Data items:
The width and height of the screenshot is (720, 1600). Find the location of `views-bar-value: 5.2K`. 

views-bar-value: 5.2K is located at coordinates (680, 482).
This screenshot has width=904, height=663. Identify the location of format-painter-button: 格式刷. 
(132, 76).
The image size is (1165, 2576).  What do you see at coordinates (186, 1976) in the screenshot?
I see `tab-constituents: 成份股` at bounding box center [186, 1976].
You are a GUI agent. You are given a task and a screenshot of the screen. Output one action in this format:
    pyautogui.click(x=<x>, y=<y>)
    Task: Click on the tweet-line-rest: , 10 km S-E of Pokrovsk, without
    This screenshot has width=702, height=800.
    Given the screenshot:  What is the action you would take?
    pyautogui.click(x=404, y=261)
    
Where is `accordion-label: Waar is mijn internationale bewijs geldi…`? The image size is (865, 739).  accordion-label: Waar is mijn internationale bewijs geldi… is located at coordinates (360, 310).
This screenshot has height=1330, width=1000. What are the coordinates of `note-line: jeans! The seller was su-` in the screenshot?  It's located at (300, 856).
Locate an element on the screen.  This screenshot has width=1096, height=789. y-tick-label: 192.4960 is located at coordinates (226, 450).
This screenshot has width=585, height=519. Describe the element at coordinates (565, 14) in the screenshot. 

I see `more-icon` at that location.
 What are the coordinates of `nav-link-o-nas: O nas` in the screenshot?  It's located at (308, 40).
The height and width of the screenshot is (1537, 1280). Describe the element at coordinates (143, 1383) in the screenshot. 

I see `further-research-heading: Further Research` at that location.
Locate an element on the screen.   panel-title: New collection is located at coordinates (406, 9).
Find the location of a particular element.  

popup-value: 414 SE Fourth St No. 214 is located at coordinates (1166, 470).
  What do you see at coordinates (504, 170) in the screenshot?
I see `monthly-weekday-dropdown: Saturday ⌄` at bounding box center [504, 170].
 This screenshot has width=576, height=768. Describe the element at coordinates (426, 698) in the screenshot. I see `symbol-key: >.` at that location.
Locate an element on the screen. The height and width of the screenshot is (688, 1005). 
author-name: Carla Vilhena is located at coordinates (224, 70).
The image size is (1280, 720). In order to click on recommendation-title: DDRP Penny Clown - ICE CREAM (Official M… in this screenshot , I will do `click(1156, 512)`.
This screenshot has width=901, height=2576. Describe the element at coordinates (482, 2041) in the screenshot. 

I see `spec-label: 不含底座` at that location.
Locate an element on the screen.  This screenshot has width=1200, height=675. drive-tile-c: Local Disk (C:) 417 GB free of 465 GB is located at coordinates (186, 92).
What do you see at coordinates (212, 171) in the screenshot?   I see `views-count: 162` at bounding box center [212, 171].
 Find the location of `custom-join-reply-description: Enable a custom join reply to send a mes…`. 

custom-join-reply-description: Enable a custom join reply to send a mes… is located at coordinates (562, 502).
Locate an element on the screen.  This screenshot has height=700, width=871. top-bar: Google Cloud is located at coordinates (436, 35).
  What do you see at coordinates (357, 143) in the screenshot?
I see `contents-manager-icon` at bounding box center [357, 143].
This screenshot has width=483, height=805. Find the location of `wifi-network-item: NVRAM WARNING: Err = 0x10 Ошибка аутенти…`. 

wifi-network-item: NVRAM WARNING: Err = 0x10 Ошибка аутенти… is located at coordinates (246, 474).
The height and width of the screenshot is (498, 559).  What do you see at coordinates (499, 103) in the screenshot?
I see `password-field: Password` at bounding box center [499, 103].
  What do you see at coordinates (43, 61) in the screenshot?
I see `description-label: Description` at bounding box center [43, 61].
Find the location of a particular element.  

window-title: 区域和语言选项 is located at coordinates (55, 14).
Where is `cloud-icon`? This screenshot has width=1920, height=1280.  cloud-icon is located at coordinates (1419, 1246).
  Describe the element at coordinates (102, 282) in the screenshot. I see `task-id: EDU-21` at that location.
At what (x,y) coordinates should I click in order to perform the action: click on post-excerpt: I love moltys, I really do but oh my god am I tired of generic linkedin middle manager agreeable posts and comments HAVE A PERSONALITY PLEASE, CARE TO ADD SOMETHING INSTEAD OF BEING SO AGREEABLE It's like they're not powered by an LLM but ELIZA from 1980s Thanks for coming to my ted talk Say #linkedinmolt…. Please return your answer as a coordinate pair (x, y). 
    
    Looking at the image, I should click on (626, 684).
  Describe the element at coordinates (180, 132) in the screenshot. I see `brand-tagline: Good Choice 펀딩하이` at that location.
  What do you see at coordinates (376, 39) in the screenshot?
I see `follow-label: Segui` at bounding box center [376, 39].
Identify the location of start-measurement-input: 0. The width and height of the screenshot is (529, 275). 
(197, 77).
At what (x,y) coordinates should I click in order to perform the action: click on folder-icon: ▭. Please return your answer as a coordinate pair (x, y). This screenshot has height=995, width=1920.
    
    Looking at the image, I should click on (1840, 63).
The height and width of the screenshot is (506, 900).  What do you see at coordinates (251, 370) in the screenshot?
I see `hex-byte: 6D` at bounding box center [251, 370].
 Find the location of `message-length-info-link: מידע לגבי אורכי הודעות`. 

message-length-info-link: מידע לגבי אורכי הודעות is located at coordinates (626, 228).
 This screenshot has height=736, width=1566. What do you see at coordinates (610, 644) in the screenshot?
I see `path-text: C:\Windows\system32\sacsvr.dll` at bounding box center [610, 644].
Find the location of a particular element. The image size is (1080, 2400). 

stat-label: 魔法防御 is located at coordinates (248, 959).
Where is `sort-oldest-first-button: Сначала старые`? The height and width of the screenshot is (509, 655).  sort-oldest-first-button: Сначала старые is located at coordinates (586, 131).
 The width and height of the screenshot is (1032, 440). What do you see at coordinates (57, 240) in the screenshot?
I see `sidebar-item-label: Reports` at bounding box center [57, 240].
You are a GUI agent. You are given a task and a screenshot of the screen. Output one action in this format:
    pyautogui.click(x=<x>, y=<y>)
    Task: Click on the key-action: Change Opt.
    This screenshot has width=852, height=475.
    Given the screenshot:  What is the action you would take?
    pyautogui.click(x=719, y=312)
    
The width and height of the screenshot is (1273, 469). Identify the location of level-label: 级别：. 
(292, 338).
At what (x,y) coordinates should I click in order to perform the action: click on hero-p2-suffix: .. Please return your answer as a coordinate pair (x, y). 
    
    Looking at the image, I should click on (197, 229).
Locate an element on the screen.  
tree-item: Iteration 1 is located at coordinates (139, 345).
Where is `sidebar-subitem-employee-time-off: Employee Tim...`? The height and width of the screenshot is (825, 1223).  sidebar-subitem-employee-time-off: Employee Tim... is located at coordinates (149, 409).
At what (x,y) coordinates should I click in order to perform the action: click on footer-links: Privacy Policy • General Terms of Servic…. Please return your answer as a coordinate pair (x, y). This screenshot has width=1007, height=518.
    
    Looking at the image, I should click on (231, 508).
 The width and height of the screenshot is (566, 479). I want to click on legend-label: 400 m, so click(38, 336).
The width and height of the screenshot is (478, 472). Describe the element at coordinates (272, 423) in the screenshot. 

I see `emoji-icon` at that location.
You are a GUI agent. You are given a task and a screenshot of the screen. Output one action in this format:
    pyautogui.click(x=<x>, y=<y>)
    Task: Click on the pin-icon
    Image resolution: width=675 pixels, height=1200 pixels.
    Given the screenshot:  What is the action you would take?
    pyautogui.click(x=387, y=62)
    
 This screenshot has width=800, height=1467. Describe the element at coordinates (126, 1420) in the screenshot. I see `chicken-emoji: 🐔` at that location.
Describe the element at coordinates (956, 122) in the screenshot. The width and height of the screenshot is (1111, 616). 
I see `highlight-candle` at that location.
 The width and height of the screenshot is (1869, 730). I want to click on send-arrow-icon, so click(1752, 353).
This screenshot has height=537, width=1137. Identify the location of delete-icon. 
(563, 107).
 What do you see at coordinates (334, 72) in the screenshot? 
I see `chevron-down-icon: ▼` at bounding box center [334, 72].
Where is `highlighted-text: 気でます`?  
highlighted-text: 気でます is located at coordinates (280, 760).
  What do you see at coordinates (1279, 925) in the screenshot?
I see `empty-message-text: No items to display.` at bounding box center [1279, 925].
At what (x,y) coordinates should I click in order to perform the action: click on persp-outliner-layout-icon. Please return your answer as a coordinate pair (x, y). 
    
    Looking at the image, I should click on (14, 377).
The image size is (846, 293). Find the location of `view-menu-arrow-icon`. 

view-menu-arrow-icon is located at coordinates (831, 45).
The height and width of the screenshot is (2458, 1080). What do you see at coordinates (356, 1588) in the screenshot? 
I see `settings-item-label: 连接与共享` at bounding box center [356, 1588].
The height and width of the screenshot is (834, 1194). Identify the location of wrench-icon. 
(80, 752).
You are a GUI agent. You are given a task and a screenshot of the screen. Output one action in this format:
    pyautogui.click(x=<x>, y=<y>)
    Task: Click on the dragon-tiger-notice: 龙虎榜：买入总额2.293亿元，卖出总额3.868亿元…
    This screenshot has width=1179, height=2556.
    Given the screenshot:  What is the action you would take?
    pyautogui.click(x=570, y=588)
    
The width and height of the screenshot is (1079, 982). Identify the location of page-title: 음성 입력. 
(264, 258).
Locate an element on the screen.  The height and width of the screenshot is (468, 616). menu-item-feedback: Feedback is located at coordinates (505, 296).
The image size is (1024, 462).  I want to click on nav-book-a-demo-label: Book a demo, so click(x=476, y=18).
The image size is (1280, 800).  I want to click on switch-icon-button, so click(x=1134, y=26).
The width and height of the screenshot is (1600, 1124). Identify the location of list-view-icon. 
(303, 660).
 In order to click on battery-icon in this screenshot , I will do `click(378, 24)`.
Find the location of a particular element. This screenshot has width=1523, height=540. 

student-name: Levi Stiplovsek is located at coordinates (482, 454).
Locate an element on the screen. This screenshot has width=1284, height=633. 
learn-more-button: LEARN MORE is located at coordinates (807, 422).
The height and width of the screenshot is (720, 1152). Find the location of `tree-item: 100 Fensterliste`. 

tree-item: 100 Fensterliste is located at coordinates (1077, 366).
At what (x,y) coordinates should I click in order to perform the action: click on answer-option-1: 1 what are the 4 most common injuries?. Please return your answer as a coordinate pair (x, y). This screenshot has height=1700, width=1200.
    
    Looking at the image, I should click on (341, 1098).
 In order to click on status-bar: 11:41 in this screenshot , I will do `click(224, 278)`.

> TASK DIRECTIONS: Retype the lines of the listing between the line holding "coordinates (1419, 1246)." and the line holding "Describe the element at coordinates (102, 282)", inclusive, exactly as they appear.

> SOLUTION TO THIS TASK:
Where is `cloud-icon`? This screenshot has width=1920, height=1280.  cloud-icon is located at coordinates (1419, 1246).
  Describe the element at coordinates (102, 282) in the screenshot. I see `task-id: EDU-21` at that location.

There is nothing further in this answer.